*Goal*: Report every line below that contains the word "screenshot", copying each one in full.

*Dataset excerpts*:
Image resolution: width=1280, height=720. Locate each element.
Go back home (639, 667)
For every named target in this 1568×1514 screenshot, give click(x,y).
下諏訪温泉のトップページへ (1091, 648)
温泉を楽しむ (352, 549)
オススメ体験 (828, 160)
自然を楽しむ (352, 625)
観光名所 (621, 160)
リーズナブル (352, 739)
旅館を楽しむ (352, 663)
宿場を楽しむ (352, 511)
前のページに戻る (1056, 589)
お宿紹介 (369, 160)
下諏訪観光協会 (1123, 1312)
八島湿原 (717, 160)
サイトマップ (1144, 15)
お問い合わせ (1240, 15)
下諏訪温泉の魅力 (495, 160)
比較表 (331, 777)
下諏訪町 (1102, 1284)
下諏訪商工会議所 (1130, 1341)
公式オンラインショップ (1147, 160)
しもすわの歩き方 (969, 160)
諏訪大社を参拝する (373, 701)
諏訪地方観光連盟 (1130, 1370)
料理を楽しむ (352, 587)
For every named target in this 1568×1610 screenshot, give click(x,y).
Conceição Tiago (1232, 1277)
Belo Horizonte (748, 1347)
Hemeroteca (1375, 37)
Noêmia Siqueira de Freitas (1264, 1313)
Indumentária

*Solved exercise*:
For every named target in this 1568×1514 screenshot, give click(x,y).
For every named target in this 1568×1610 screenshot, give click(x,y).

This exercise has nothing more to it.